SET PROBLEM: Reproduce the following lines verbatim, without changing any character, spacing, or line break.

★ ★ ★ ★ ★

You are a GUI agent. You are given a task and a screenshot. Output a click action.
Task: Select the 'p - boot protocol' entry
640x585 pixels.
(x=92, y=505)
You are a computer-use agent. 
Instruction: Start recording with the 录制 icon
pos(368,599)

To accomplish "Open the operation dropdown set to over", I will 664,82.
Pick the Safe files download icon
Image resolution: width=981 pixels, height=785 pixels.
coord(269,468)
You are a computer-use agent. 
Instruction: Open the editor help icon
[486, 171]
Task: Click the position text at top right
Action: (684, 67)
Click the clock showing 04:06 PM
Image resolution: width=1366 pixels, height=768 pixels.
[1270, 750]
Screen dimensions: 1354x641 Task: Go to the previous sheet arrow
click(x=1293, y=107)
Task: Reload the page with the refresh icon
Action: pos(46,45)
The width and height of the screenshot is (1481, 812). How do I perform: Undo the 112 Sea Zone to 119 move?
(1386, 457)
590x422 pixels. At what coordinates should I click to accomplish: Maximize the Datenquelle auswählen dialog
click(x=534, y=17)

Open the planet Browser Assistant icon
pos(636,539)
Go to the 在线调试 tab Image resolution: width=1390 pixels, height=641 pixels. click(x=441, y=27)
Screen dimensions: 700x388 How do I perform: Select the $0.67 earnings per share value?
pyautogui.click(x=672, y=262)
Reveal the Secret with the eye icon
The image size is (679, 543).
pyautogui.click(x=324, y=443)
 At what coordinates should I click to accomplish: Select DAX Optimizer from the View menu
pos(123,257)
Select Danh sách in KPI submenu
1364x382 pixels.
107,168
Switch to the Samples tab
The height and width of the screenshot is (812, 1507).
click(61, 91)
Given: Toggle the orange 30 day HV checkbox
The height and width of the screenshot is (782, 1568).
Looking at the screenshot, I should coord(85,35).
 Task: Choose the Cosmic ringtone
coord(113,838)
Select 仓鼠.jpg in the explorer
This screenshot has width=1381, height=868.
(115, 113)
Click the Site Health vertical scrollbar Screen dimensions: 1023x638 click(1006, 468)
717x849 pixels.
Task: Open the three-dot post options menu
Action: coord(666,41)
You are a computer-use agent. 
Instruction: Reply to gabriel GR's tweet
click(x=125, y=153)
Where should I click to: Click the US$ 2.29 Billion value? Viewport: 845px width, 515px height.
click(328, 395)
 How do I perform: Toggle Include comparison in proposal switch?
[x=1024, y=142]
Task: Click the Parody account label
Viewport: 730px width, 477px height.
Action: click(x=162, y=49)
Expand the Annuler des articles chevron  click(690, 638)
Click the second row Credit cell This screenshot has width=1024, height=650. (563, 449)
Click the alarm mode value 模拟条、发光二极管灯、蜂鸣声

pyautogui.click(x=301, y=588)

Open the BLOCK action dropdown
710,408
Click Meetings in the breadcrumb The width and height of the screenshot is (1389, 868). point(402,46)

★ ★ ★ ★ ★

THE OUTPUT:
You are a GUI agent. You are given a task and a screenshot. Output a click action.
Task: Select the 'p - boot protocol' entry
640x585 pixels.
(x=92, y=505)
You are a computer-use agent. 
Instruction: Start recording with the 录制 icon
pos(368,599)

To accomplish "Open the operation dropdown set to over", I will 664,82.
Pick the Safe files download icon
Image resolution: width=981 pixels, height=785 pixels.
coord(269,468)
You are a computer-use agent. 
Instruction: Open the editor help icon
[486, 171]
Task: Click the position text at top right
Action: (684, 67)
Click the clock showing 04:06 PM
Image resolution: width=1366 pixels, height=768 pixels.
[1270, 750]
Screen dimensions: 1354x641 Task: Go to the previous sheet arrow
click(x=1293, y=107)
Task: Reload the page with the refresh icon
Action: pos(46,45)
The width and height of the screenshot is (1481, 812). How do I perform: Undo the 112 Sea Zone to 119 move?
(1386, 457)
590x422 pixels. At what coordinates should I click to accomplish: Maximize the Datenquelle auswählen dialog
click(x=534, y=17)

Open the planet Browser Assistant icon
pos(636,539)
Go to the 在线调试 tab Image resolution: width=1390 pixels, height=641 pixels. click(x=441, y=27)
Screen dimensions: 700x388 How do I perform: Select the $0.67 earnings per share value?
pyautogui.click(x=672, y=262)
Reveal the Secret with the eye icon
The image size is (679, 543).
pyautogui.click(x=324, y=443)
 At what coordinates should I click to accomplish: Select DAX Optimizer from the View menu
pos(123,257)
Select Danh sách in KPI submenu
1364x382 pixels.
107,168
Switch to the Samples tab
The height and width of the screenshot is (812, 1507).
click(61, 91)
Given: Toggle the orange 30 day HV checkbox
The height and width of the screenshot is (782, 1568).
Looking at the screenshot, I should coord(85,35).
 Task: Choose the Cosmic ringtone
coord(113,838)
Select 仓鼠.jpg in the explorer
This screenshot has width=1381, height=868.
(115, 113)
Click the Site Health vertical scrollbar Screen dimensions: 1023x638 click(1006, 468)
717x849 pixels.
Task: Open the three-dot post options menu
Action: coord(666,41)
You are a computer-use agent. 
Instruction: Reply to gabriel GR's tweet
click(x=125, y=153)
Where should I click to: Click the US$ 2.29 Billion value? Viewport: 845px width, 515px height.
click(328, 395)
 How do I perform: Toggle Include comparison in proposal switch?
[x=1024, y=142]
Task: Click the Parody account label
Viewport: 730px width, 477px height.
Action: click(x=162, y=49)
Expand the Annuler des articles chevron  click(690, 638)
Click the second row Credit cell This screenshot has width=1024, height=650. (563, 449)
Click the alarm mode value 模拟条、发光二极管灯、蜂鸣声

pyautogui.click(x=301, y=588)

Open the BLOCK action dropdown
710,408
Click Meetings in the breadcrumb The width and height of the screenshot is (1389, 868). point(402,46)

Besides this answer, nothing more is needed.